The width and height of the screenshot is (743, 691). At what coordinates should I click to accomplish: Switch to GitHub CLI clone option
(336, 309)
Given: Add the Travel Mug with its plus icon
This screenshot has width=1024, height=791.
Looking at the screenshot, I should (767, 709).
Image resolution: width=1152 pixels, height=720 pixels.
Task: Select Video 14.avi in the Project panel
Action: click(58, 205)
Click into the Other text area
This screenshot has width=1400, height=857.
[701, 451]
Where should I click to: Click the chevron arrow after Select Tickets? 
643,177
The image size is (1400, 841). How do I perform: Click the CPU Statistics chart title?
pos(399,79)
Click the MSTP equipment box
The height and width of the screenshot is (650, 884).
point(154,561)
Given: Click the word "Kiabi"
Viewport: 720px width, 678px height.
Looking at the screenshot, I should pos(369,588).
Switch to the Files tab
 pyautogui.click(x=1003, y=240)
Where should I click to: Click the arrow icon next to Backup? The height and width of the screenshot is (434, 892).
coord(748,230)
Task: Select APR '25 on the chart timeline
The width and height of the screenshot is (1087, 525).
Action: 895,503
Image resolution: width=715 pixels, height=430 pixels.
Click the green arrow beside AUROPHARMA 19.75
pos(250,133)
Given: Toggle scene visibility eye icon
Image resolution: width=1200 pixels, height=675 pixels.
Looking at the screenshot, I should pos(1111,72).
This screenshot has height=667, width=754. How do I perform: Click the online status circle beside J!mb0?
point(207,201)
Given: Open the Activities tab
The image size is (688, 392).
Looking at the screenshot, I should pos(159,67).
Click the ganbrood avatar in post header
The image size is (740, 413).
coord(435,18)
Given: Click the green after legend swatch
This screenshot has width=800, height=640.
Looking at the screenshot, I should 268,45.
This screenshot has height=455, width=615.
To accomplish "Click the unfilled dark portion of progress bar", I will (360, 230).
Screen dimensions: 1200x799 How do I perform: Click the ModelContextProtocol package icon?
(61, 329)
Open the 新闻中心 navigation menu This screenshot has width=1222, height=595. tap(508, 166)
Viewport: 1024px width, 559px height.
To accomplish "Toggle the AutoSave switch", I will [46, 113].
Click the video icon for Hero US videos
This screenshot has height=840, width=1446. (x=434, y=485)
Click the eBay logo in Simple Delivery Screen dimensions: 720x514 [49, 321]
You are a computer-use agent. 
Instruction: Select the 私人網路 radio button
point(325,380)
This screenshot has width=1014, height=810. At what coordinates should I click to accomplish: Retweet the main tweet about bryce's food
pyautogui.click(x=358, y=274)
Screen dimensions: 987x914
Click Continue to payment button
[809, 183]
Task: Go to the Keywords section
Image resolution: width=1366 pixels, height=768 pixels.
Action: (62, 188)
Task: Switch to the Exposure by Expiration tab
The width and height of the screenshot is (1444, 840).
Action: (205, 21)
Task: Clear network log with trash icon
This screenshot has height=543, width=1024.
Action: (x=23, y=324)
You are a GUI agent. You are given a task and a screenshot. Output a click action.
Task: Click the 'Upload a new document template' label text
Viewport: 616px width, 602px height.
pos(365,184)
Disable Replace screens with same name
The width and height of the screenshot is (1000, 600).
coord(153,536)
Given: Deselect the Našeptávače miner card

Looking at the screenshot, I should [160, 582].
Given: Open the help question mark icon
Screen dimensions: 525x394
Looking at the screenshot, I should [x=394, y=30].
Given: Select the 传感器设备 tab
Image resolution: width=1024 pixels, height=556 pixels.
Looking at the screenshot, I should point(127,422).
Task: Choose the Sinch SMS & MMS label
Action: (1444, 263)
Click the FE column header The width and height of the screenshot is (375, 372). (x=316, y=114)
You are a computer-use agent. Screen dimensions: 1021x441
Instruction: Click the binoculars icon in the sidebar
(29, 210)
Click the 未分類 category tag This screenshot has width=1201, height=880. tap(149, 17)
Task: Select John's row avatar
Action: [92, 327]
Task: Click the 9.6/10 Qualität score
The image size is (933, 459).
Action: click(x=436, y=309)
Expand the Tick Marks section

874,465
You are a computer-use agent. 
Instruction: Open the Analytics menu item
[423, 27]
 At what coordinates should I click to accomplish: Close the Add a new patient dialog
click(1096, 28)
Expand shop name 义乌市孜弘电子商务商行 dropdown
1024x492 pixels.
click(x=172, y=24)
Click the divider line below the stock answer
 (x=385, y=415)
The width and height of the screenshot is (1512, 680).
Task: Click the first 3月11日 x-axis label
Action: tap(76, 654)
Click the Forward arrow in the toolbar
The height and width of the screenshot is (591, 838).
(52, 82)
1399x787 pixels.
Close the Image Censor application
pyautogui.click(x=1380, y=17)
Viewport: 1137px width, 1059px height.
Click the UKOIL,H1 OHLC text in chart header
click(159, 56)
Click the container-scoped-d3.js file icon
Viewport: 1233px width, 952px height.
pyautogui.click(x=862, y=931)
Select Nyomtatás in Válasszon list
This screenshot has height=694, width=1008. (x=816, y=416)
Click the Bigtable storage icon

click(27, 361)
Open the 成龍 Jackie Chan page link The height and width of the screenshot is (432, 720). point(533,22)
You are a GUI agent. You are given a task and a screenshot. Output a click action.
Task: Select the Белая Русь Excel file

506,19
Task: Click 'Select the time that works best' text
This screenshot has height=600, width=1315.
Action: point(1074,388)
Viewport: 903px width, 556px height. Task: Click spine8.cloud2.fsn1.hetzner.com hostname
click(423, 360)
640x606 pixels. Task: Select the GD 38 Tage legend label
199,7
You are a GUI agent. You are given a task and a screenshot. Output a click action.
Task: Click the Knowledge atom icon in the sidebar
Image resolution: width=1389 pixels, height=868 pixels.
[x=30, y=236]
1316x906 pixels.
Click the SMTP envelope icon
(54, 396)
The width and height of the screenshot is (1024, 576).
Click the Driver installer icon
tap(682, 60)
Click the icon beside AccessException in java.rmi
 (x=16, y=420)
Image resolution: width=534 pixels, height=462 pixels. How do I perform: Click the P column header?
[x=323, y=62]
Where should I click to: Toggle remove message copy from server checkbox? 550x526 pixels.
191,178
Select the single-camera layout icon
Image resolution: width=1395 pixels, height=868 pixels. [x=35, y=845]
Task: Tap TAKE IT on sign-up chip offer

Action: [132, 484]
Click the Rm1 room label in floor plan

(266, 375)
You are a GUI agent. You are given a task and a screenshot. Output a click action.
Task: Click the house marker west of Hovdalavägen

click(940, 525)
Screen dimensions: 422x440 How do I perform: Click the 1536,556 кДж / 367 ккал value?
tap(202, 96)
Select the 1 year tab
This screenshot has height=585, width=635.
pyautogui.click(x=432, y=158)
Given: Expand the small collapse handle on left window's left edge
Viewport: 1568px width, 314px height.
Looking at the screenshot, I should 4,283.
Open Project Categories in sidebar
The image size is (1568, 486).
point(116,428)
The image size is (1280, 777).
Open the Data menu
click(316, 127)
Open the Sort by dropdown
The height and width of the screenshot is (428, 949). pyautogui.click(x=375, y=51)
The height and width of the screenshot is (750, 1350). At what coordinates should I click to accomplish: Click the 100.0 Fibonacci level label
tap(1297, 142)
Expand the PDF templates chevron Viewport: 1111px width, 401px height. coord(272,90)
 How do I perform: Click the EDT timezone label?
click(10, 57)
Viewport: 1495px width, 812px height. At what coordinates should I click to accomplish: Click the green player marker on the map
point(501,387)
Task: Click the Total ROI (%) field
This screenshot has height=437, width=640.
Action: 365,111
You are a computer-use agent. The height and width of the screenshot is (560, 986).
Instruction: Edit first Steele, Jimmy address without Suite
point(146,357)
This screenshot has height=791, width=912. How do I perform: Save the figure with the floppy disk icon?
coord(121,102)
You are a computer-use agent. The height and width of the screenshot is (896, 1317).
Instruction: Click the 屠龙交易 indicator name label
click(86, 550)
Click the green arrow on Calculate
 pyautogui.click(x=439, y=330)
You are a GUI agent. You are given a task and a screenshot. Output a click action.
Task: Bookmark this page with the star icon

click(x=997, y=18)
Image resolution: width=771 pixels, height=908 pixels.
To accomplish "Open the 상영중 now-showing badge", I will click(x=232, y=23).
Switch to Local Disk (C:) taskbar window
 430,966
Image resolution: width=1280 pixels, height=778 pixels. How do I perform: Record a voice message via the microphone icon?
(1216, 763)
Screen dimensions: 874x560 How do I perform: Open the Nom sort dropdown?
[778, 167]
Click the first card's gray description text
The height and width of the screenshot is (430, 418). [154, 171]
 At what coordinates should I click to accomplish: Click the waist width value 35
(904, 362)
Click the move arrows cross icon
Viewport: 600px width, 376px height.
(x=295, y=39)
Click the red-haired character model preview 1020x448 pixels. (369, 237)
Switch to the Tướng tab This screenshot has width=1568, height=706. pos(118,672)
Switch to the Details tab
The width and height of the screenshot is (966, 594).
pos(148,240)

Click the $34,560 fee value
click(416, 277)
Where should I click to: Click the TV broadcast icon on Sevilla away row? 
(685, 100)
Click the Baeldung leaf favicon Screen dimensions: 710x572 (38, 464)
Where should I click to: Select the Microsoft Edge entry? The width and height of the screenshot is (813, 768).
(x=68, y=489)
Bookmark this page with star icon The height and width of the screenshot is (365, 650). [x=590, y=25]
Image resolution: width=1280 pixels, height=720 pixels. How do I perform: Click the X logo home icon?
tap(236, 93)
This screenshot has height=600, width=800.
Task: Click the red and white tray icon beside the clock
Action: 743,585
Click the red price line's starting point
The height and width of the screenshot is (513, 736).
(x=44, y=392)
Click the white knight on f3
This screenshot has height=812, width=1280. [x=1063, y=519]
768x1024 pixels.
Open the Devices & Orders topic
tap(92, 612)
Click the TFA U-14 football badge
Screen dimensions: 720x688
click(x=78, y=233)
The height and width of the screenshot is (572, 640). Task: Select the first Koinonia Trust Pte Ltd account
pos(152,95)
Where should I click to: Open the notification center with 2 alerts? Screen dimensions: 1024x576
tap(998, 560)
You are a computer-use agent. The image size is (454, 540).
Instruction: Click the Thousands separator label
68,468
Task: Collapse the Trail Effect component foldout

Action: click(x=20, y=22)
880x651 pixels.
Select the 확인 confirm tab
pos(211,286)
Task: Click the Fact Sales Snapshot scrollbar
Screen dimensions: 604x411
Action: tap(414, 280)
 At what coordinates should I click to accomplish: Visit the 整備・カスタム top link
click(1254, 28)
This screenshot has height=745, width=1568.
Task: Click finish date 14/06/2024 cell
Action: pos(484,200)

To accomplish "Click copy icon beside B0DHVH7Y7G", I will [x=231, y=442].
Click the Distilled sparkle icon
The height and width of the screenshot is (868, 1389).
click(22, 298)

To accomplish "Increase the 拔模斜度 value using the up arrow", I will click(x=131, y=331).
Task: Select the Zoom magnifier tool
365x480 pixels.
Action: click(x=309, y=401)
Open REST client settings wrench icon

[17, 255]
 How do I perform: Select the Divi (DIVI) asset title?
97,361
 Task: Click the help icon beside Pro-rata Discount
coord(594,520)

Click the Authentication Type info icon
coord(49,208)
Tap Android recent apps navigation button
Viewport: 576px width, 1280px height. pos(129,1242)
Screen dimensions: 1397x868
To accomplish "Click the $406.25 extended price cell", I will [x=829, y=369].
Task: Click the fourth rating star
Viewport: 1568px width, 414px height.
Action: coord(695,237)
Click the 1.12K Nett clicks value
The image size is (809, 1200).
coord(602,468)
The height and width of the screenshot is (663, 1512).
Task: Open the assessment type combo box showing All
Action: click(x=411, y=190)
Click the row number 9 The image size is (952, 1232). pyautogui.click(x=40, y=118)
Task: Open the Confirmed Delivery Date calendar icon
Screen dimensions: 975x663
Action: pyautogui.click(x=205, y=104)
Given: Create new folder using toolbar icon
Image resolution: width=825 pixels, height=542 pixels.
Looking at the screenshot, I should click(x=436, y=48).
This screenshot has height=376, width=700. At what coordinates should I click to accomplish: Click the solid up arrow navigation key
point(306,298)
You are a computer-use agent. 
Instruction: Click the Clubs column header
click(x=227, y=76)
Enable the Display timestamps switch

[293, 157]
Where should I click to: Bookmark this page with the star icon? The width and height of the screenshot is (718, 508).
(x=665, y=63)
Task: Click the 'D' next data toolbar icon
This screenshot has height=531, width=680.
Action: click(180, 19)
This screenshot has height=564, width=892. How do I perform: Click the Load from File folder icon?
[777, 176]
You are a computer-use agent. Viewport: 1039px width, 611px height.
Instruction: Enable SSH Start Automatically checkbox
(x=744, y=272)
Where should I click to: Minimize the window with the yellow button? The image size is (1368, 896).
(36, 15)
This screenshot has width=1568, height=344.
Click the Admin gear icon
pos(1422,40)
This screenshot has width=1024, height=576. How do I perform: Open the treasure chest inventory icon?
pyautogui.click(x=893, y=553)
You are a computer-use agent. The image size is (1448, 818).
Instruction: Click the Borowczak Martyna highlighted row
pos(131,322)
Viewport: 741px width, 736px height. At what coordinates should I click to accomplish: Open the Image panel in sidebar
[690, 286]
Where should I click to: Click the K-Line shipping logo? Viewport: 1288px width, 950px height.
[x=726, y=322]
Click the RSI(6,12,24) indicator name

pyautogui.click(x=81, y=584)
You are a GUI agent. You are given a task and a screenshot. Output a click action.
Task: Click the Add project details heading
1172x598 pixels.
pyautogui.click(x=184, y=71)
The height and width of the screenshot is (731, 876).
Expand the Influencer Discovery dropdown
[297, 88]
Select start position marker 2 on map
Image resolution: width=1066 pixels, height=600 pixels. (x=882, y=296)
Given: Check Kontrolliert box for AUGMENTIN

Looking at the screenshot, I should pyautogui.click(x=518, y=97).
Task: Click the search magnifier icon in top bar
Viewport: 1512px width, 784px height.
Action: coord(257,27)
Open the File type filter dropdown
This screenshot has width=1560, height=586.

════════

INSTRUCTIONS TO FOLLOW: All lines in the listing above from the line containing "Where should I click to: Open" to the line containing "Task: Click the Fact Sales Snapshot scrollbar", inclusive, should be retyped exactly; no other lines should appear.

EXPECTED ANSWER:
Where should I click to: Open the notification center with 2 alerts? Screen dimensions: 1024x576
tap(998, 560)
You are a computer-use agent. The image size is (454, 540).
Instruction: Click the Thousands separator label
68,468
Task: Collapse the Trail Effect component foldout

Action: click(x=20, y=22)
880x651 pixels.
Select the 확인 confirm tab
pos(211,286)
Task: Click the Fact Sales Snapshot scrollbar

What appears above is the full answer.